Eavor looks to (literally) heat up the renewable race with $40m investment

Chevron and BP are diversifying their portfolios by investing in geothermal startup Eavor.

You know you’re doing something right when the world’s largest oil producers are investing in your renewable energy project.

Eavor looks to (literally) heat up the renewable race with $40m investment

Earlier this week, geothermal startup Eavor announced a $40m funding round led by Chevron and BP.

The new investment will help scale Eavor’s operations

The company is on a quest to power 10m homes by 2030 with its unique Eavor-Loop IP.

Instead of using pumps and wells to produce super hot liquid underground, Eavor uses a self-contained loop that circulates fluid through natural heating and cooling, kinda like how a car radiator cools an engine.

One Eavor-Loop system can produce enough heat for 16k homes, and the new investment will help lower the price.

The broader geothermal space is heating up

In the first half of 2020, global geothermal investments totaled $675m, 6x more than the 2019 total.
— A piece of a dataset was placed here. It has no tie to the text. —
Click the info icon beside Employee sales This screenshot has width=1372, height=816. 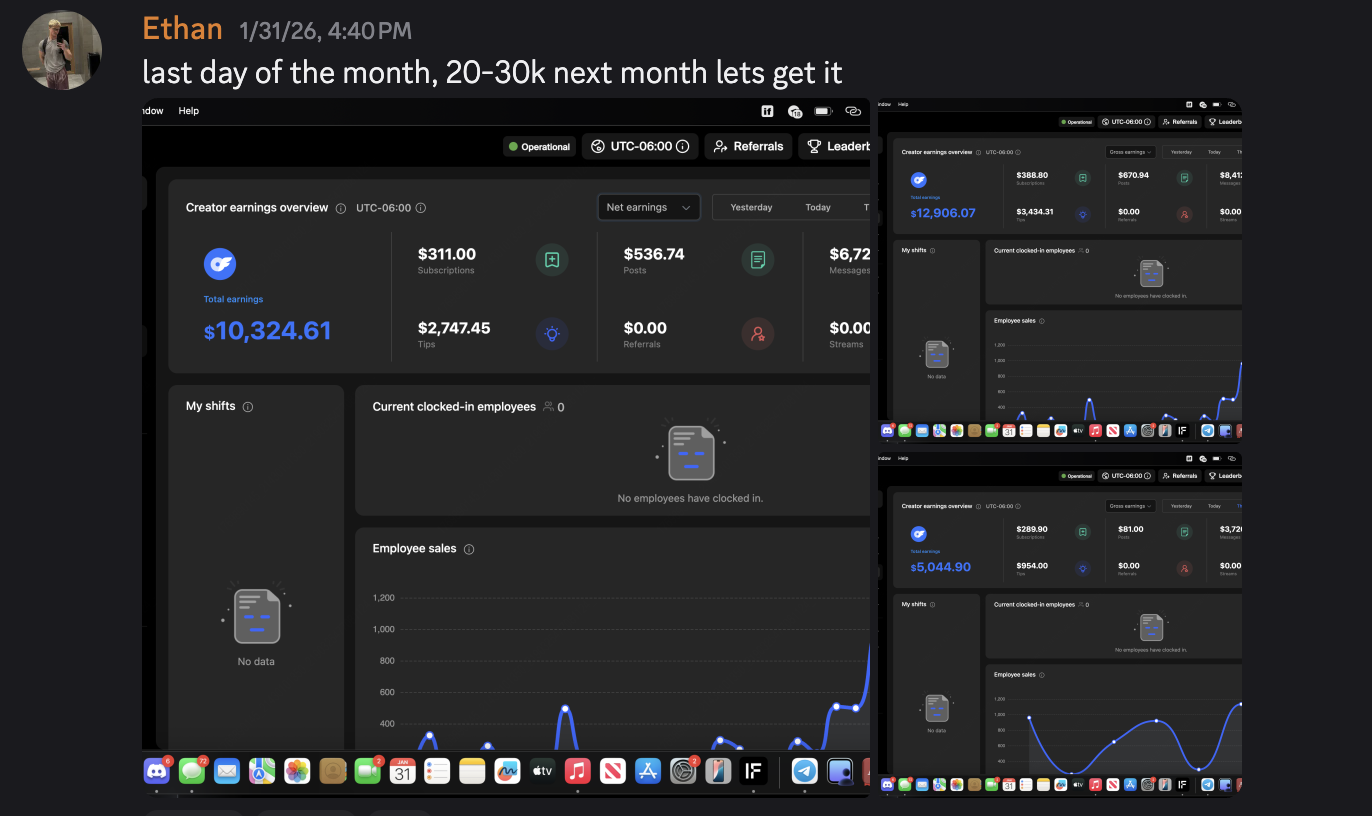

In Iceland, 9 in 10 homes are heated with geothermal energy, and the country is helping China develop more geothermal heating systems than anywhere else.

The US already produces 3.7 gigawatts of geothermal electricity, enough to power 1m homes. By 2050, America could see its geothermal output increase 26x, providing 8.5% of the country’s electricity and heating for 28m households.
The most gangster player in the geothermal game: Boise, Idaho. Since 1983, the city’s heated its downtown with America’s largest geothermal heating system at a pump cost of just $1k a month.